New polymers shatter to release drugs at specific target

A new delivery platform called chain-shattering polymers, developed by researchers at the University of Illinois, could hold the key to the more controlled release of drugs at localized sites and tissues.

By integrating a drug into the structure of a polymer, Jianjun Cheng and his team in Urbana-Champaign were able to release predictable amounts of the drug by shattering the chain, a method they published in the journal Angewandte Chemie. The polymer consists of alternating units of the drug and a "suicidal" chemical residue with a protecting agent. When the protecting agent is exposed to either ultraviolet light or a peroxide trigger, the chemical breaks away, freeing the drug at the intended location, which could be a tumor, skin lesion or other tissue, according to a report in Chemical & Engineering News.

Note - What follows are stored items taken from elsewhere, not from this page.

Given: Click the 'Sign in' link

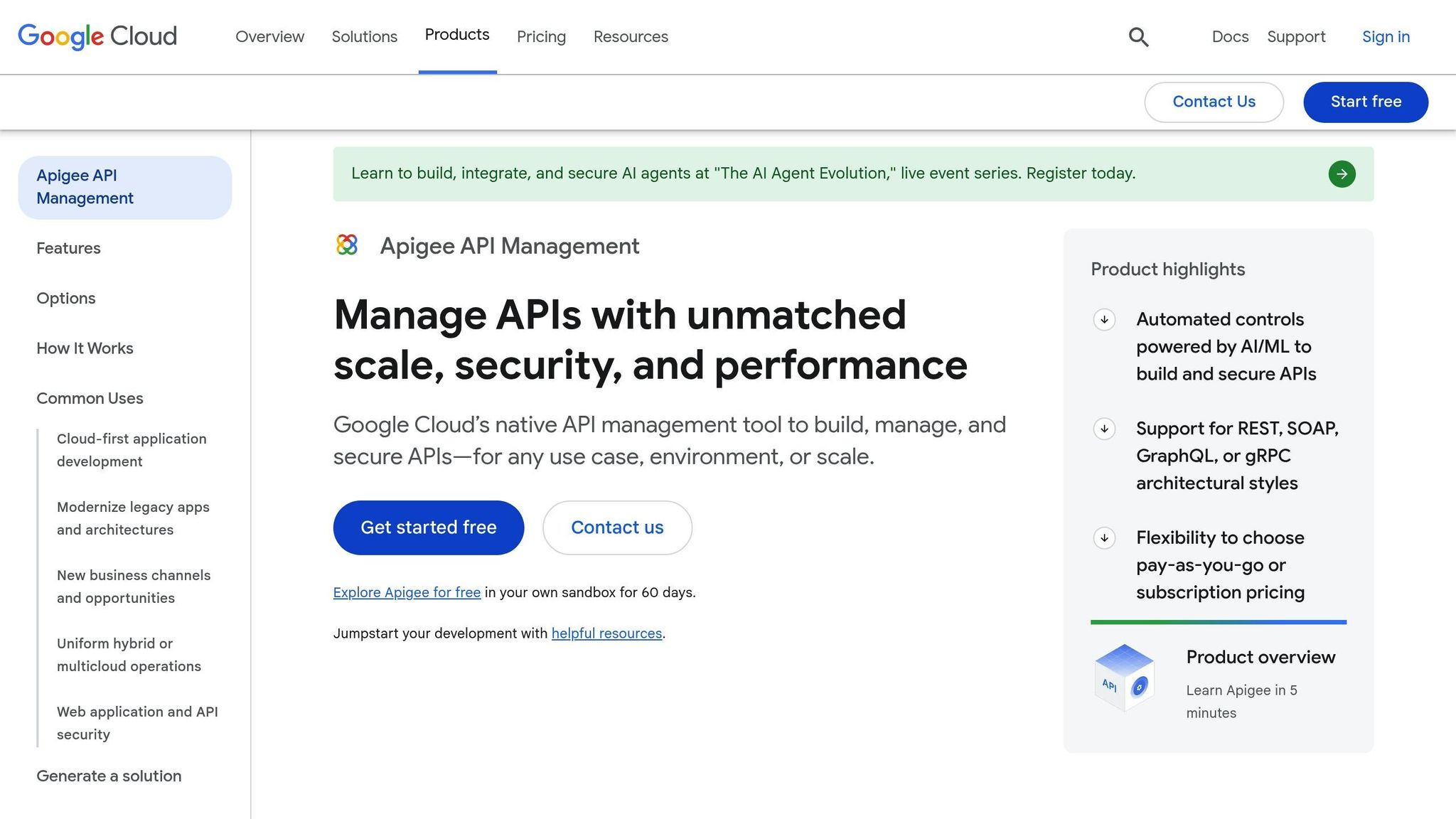Looking at the screenshot, I should 1385,36.
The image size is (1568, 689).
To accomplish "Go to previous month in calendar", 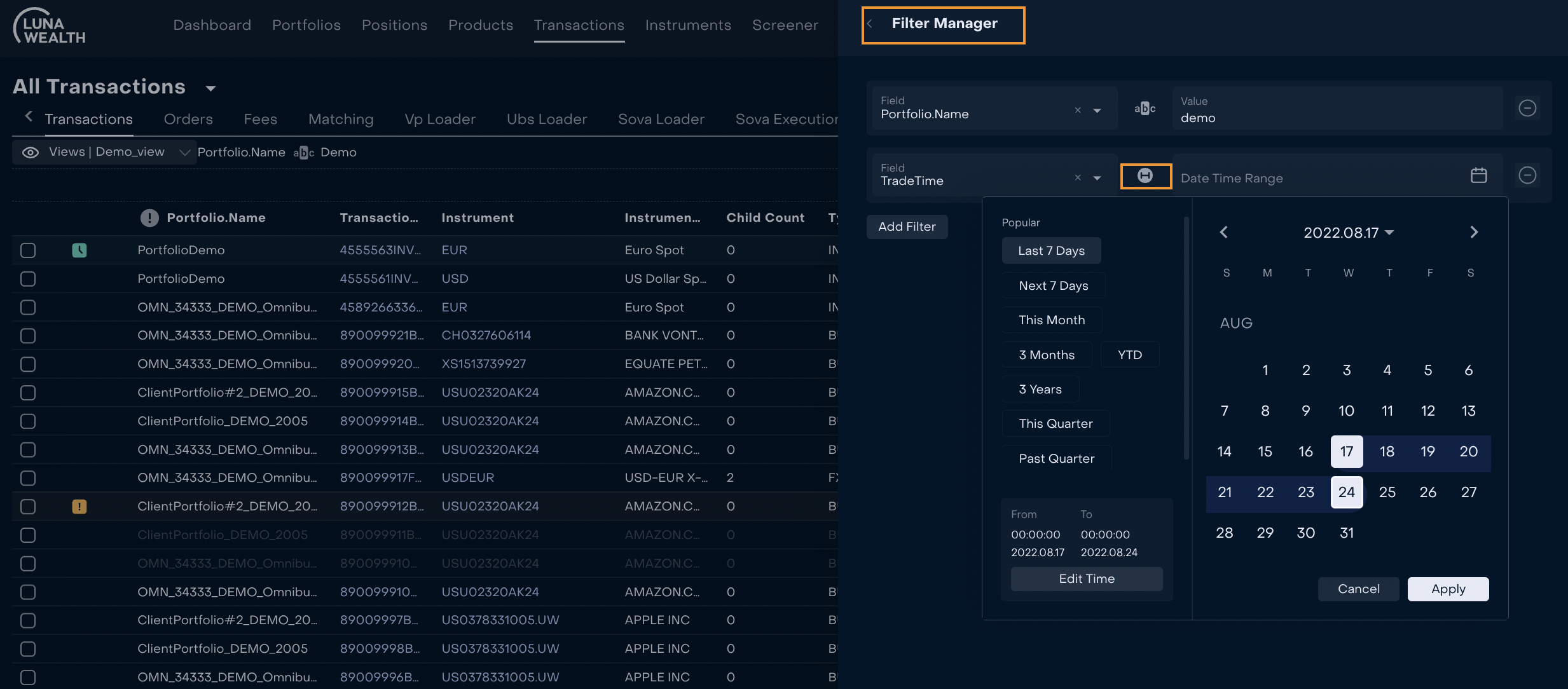I will (x=1223, y=233).
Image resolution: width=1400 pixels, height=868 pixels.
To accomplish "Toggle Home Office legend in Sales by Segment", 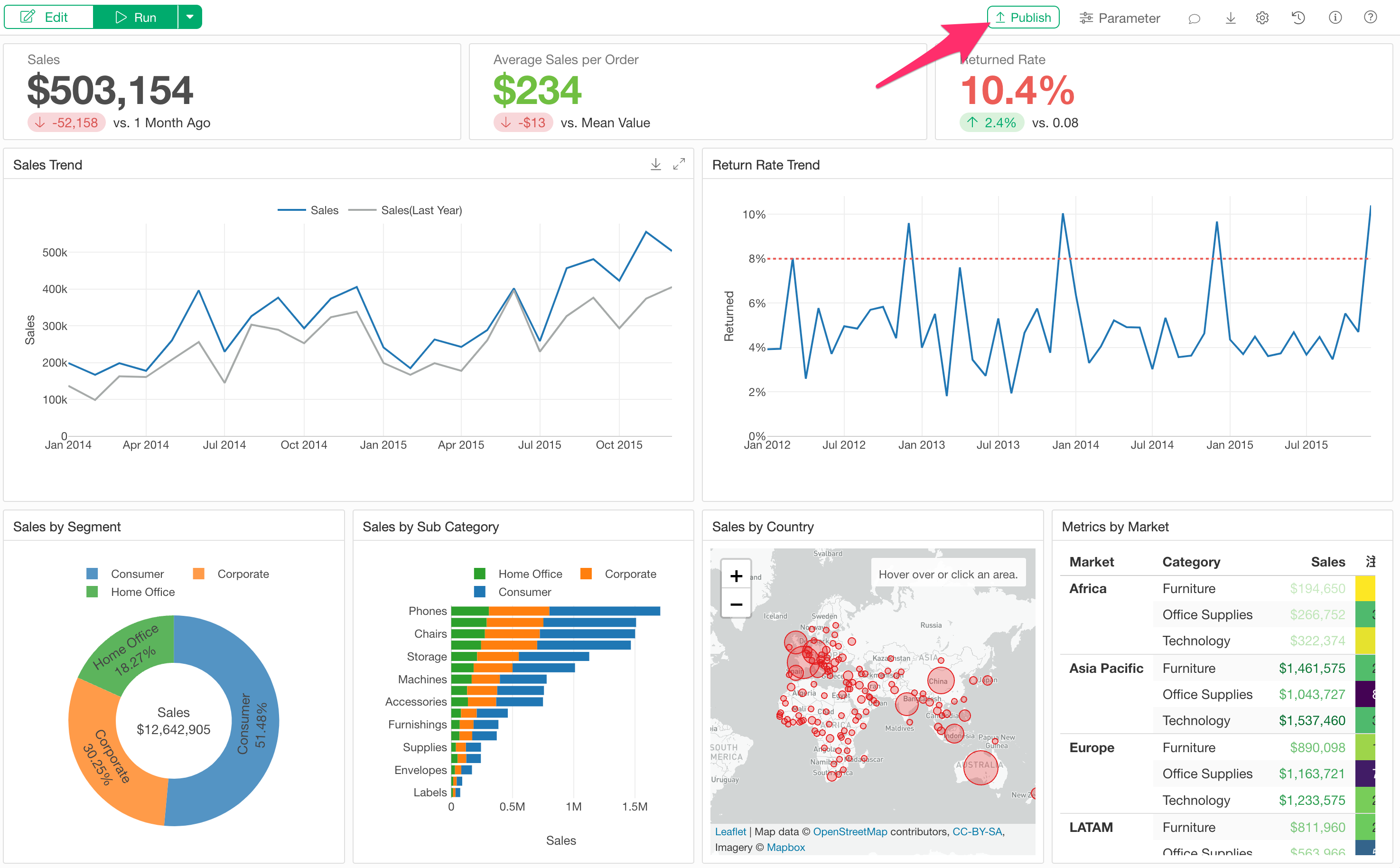I will [142, 592].
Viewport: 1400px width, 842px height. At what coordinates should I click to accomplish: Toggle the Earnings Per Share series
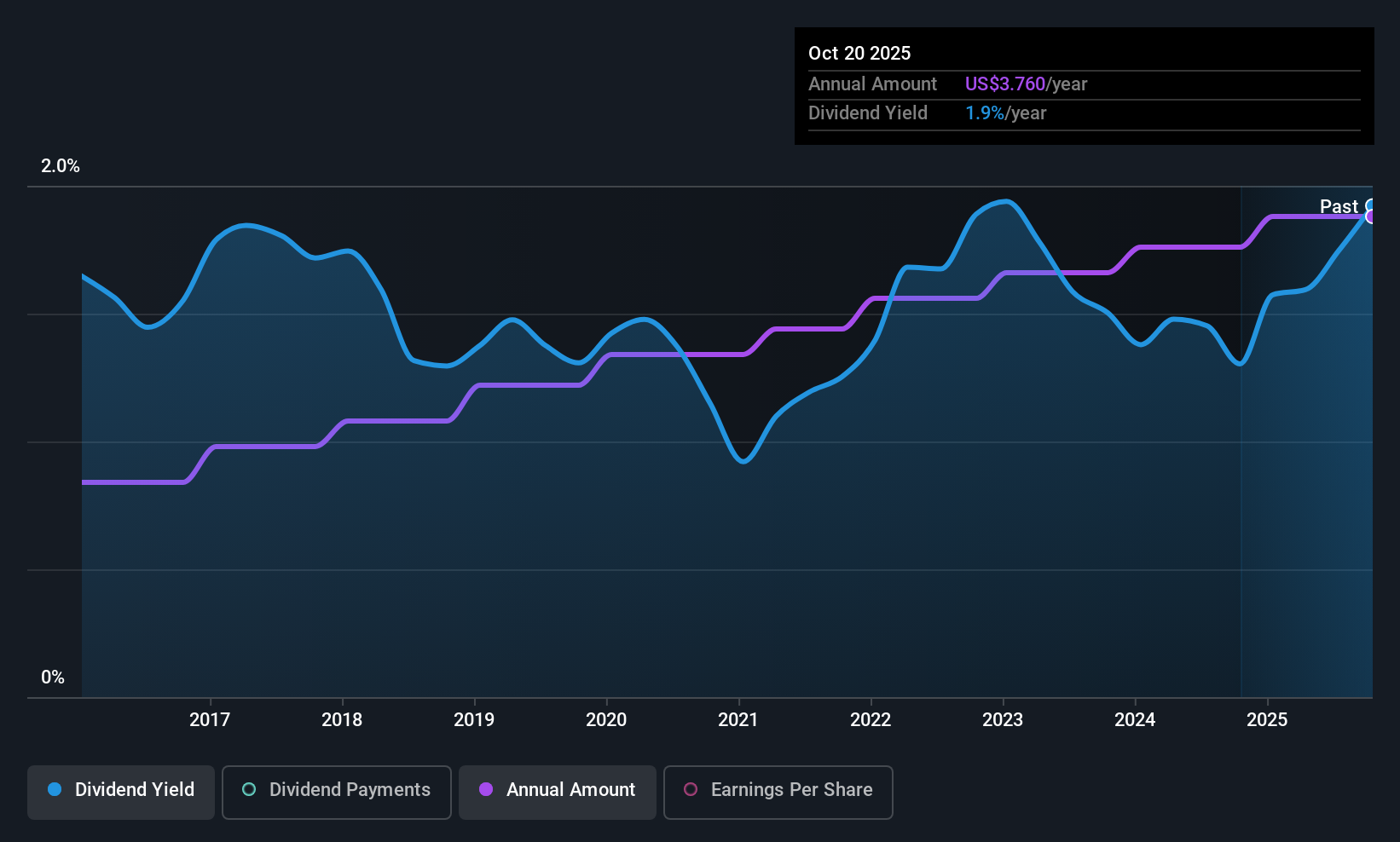[778, 791]
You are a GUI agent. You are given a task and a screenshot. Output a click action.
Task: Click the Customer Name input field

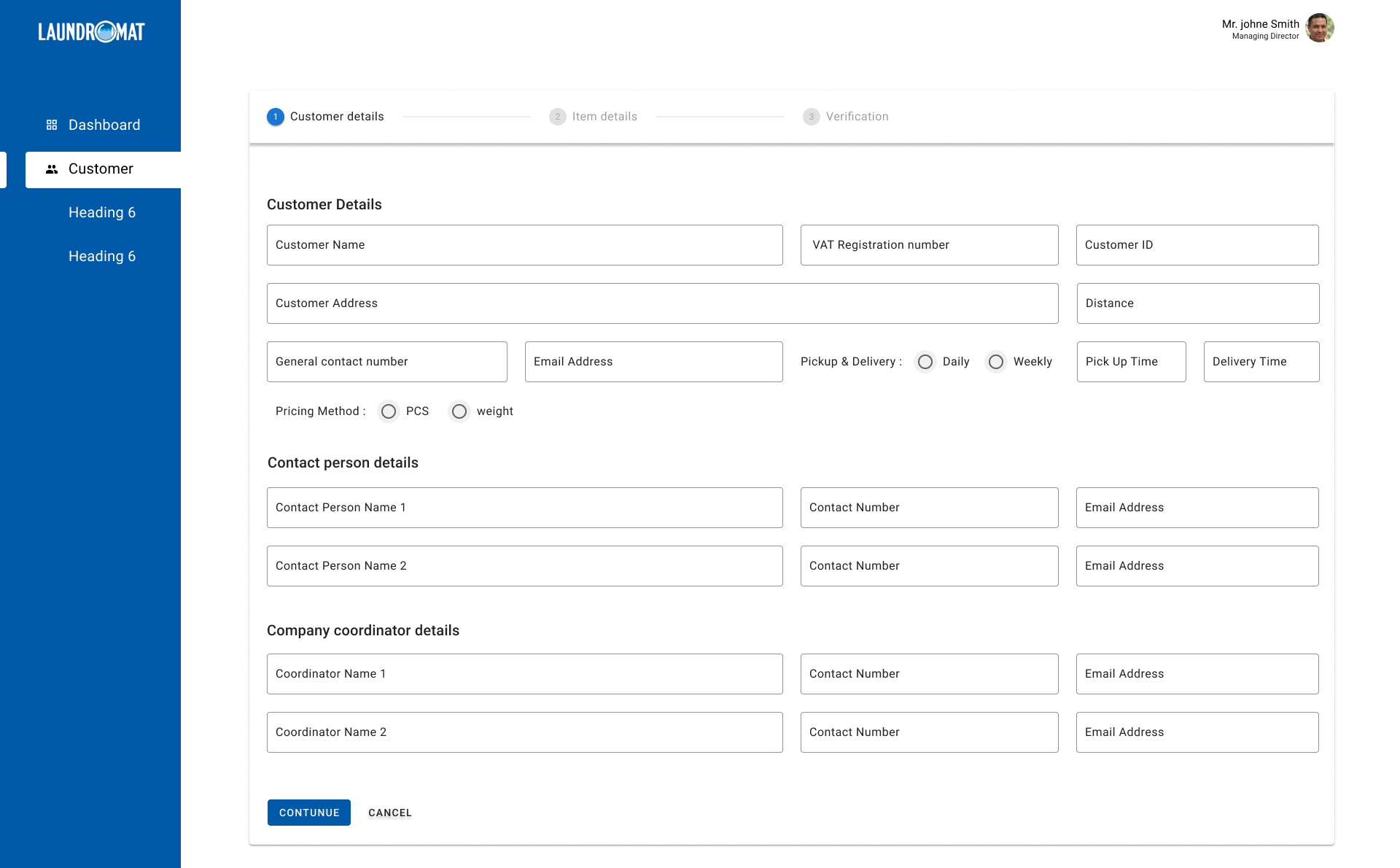524,245
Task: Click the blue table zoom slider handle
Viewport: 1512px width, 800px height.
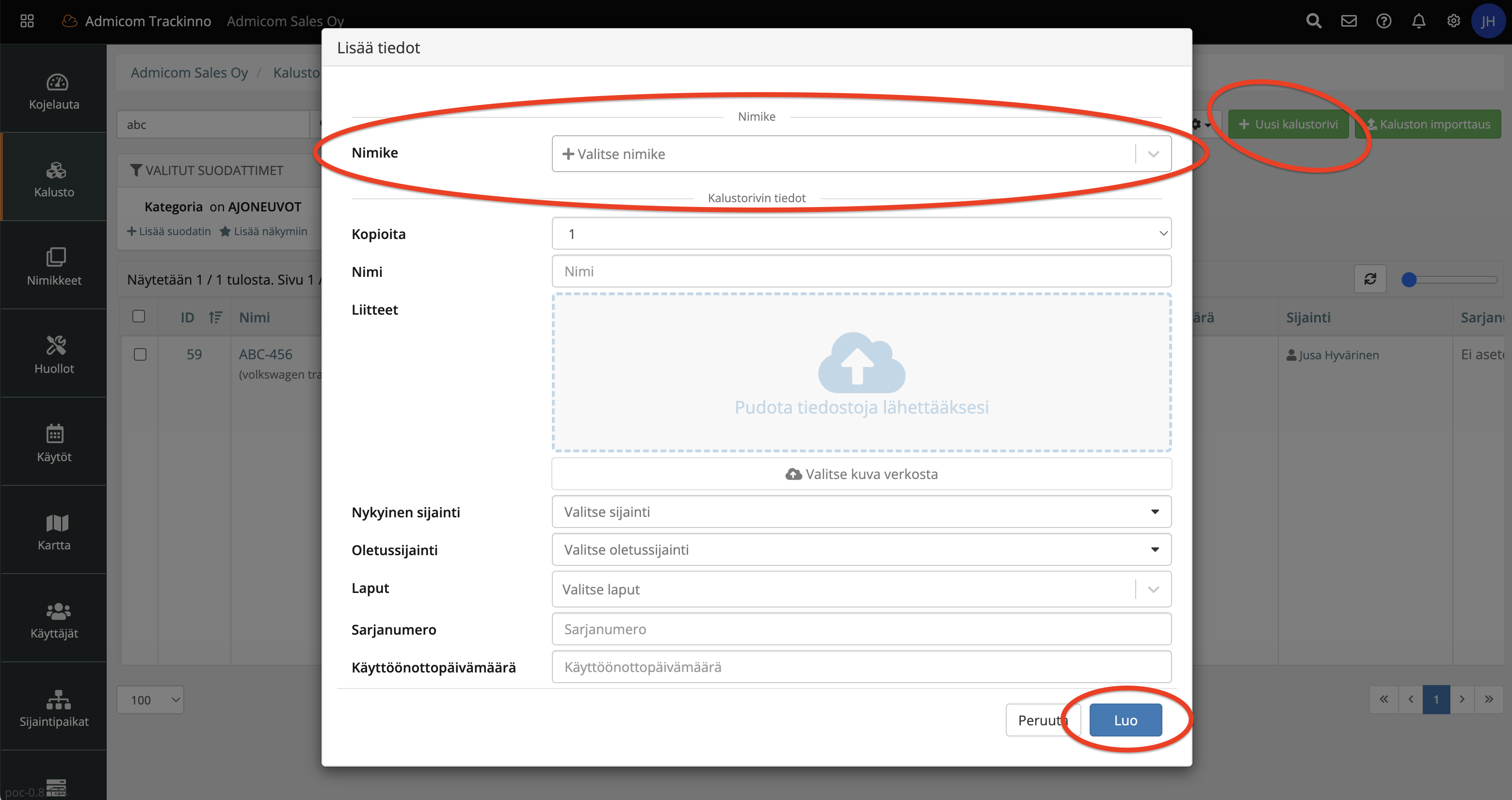Action: tap(1409, 280)
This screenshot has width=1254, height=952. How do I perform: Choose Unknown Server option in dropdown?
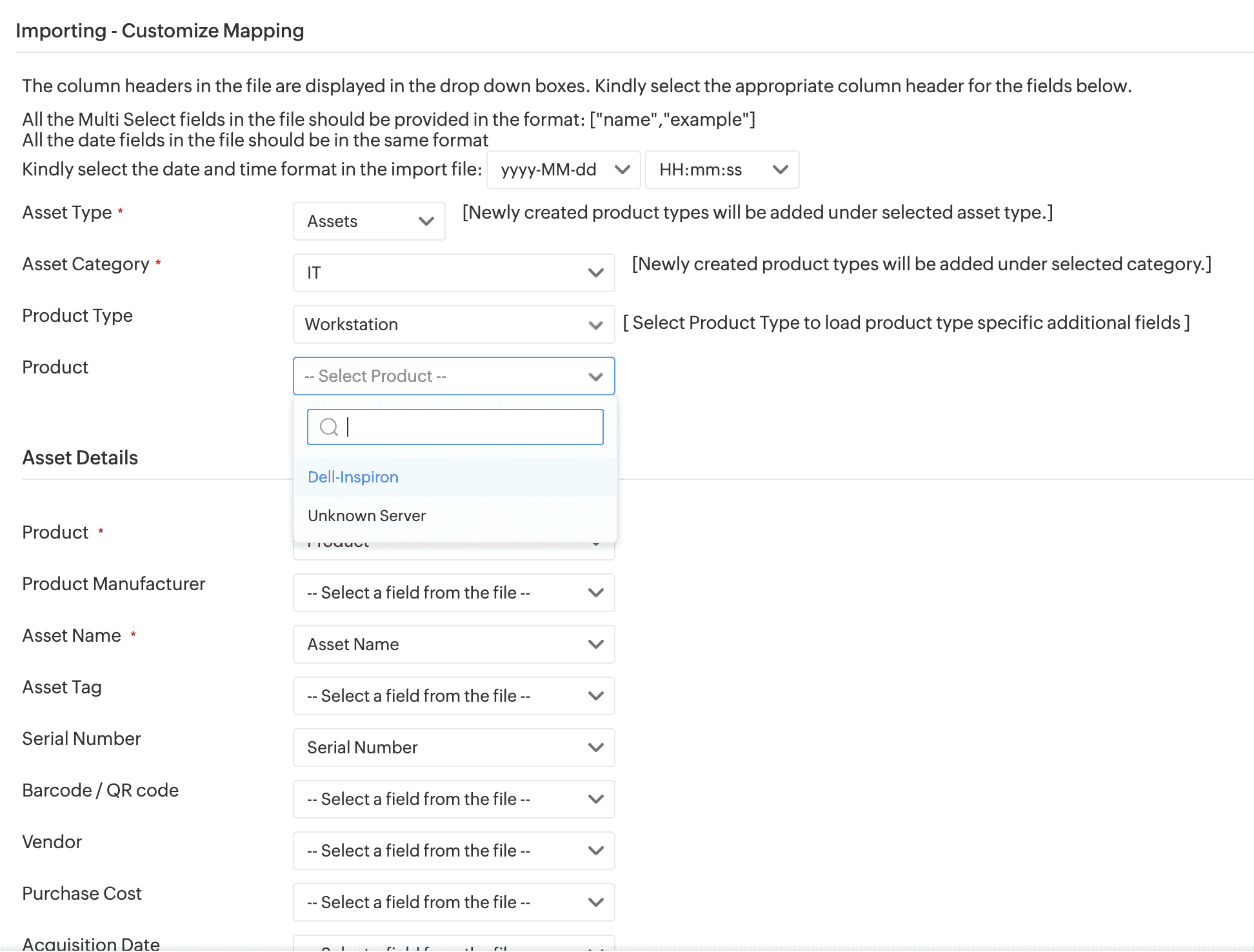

Courtesy of Angewandte Chemie

The Illinois researchers used a design by Rutgers University's Kathryn Uhrich that incorporated aspirin directly into the polymer chain, but they used the cancer drug camptothecin and were able to release 80% of the agent in 10 minutes.

"This is the only polymeric nanomedicine I know that has nearly perfect control over composition, structure and release profile," Cheng told C&EN.

There's still a ways to go before the effectiveness and safety of chain-shattering polymers can be proven in vivo, C&EN reports, including an investigation into the side effects of polymer degradation.